フィリピン - インフレは緩和されつつあるも・・・リスクはまだ残る
原油価格が落ち着き、通貨ペソも強くなったフィリピンだが・・・インフレのリスクはいまだ消え去ってはいないみたいだ。
ソース: [Yahoo! News] UPDATE: Philippine Dec Inflation Slows; 2005 Avg 7.6% (2006/1/5)
フィリピンでのインフレは、食料価格が落ち着いたことに伴い、昨年12月にスローダウン。中央銀行の金融政策に柔軟性をもたらした。
アナリストによれば、フィリピン中央銀行に対して金融引き締めの圧力がかかったことにより、インフレ上昇率は緩和され、ペソ高と原油価格の緩和をもたらしたという。

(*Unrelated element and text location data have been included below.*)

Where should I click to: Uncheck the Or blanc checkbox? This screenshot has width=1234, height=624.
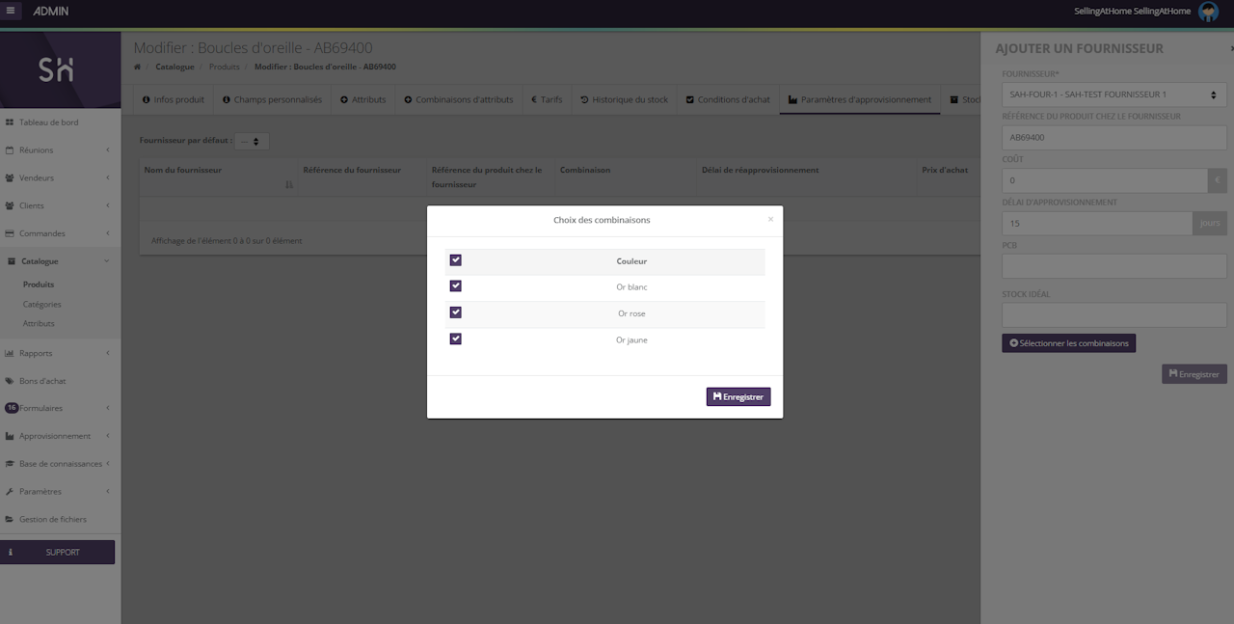456,286
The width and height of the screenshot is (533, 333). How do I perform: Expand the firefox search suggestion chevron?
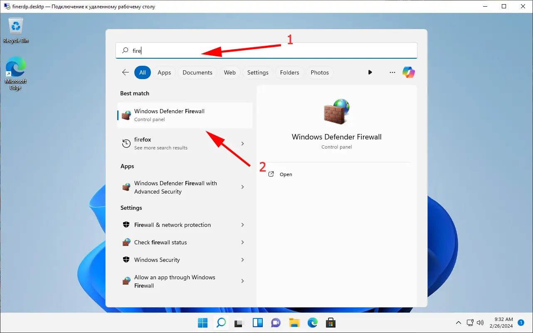(242, 143)
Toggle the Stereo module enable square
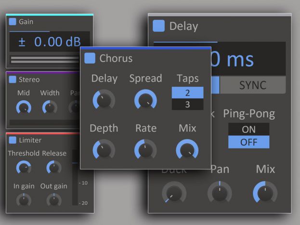This screenshot has width=300, height=225. coord(13,79)
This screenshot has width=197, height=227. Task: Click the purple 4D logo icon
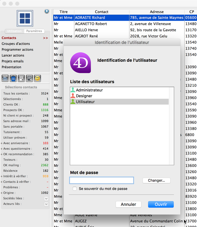pyautogui.click(x=80, y=63)
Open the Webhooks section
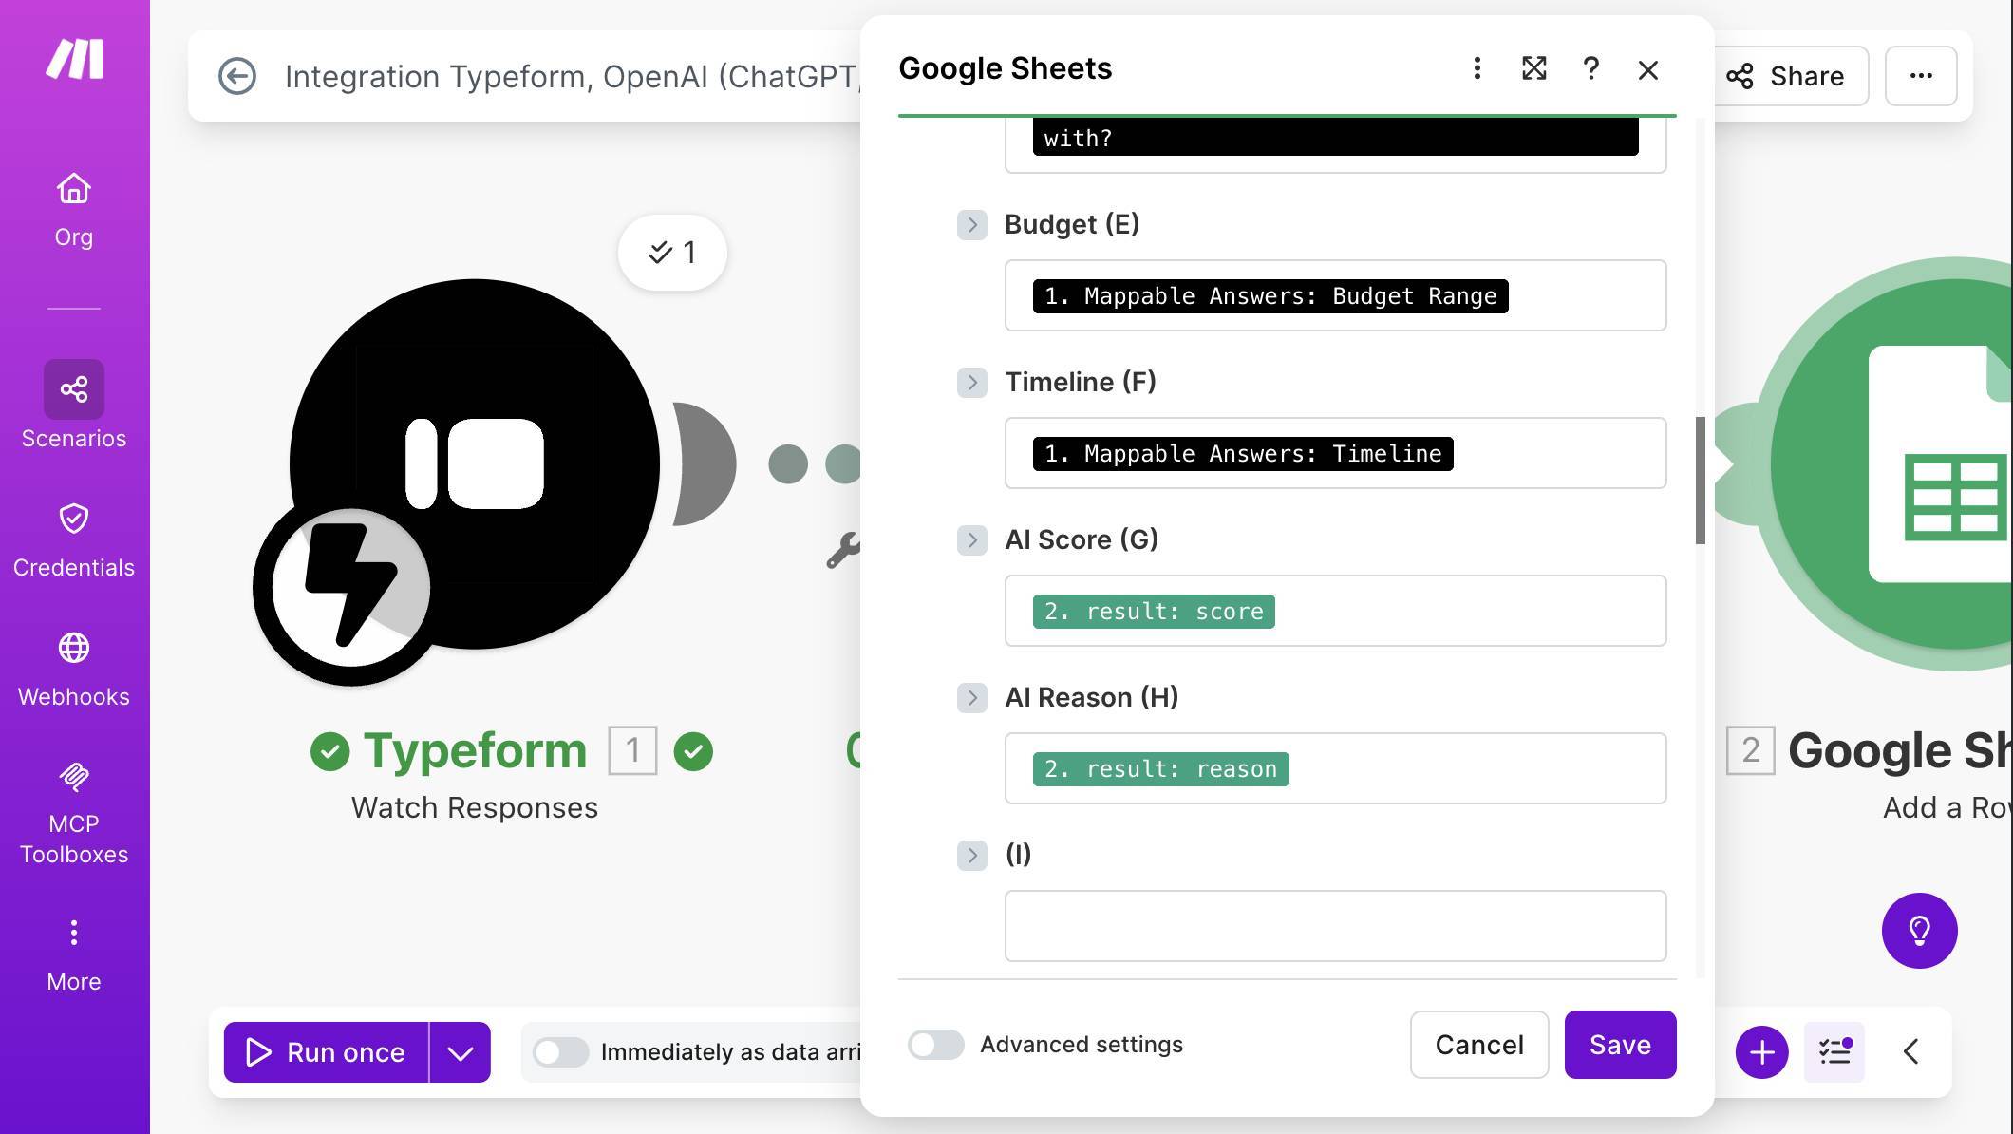Image resolution: width=2013 pixels, height=1134 pixels. (x=73, y=665)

2005年1年間でのインフレ上昇率は7.1%であり、政府および中央銀行が予測した7.7%-7.9%は下回ったが、政府が目標としていた5~6%よりは高い。
ペソを守りインフレを抑えるために、通貨当局は昨年のうち3度にわたって銀行の準備預金額を引き上げた。結果として、ペソは海外から資金を呼び込み、フィリピン経済の見通しに対する投資家の感情を改善した。
ドルに対し1年間で6%上昇し、アジアの中でも最も実績を上げた通貨のひとつであるペソは、2006年にはさらに強くなるだろう。11月に付加価値税の見直しが行なわれたことで(これは政府の最も重要な財政改革である)、市場の地合いは更に改善された。
通貨当局によれば、強いペソとエネルギー価格の緩和に加え、好天の天候がインフレ圧力を抑止するという。
しかし、全世界の石油採掘能力は引き続き切迫しており、原油価格が再び急騰する可能性があるため、インフレのリスクはまだ消え去ってはいない。当局によれば、高い賃金や、地方の金融制度における過度の流動性といった要因はインフレに対する見通しを暗くするという。
日本総研のページによれば、2006年のアジア経済は前年を上回るだろうとのこと。
他のアジア諸国と比較すると若干出遅れた感のあるフィリピンでも、若干の成長は見込まれる。
ただ、上の記事でフィリピンの通貨当局も発言しているように、原油価格の高騰によるインフレのリスクは依然として高く、安泰という状況ではないんだろう。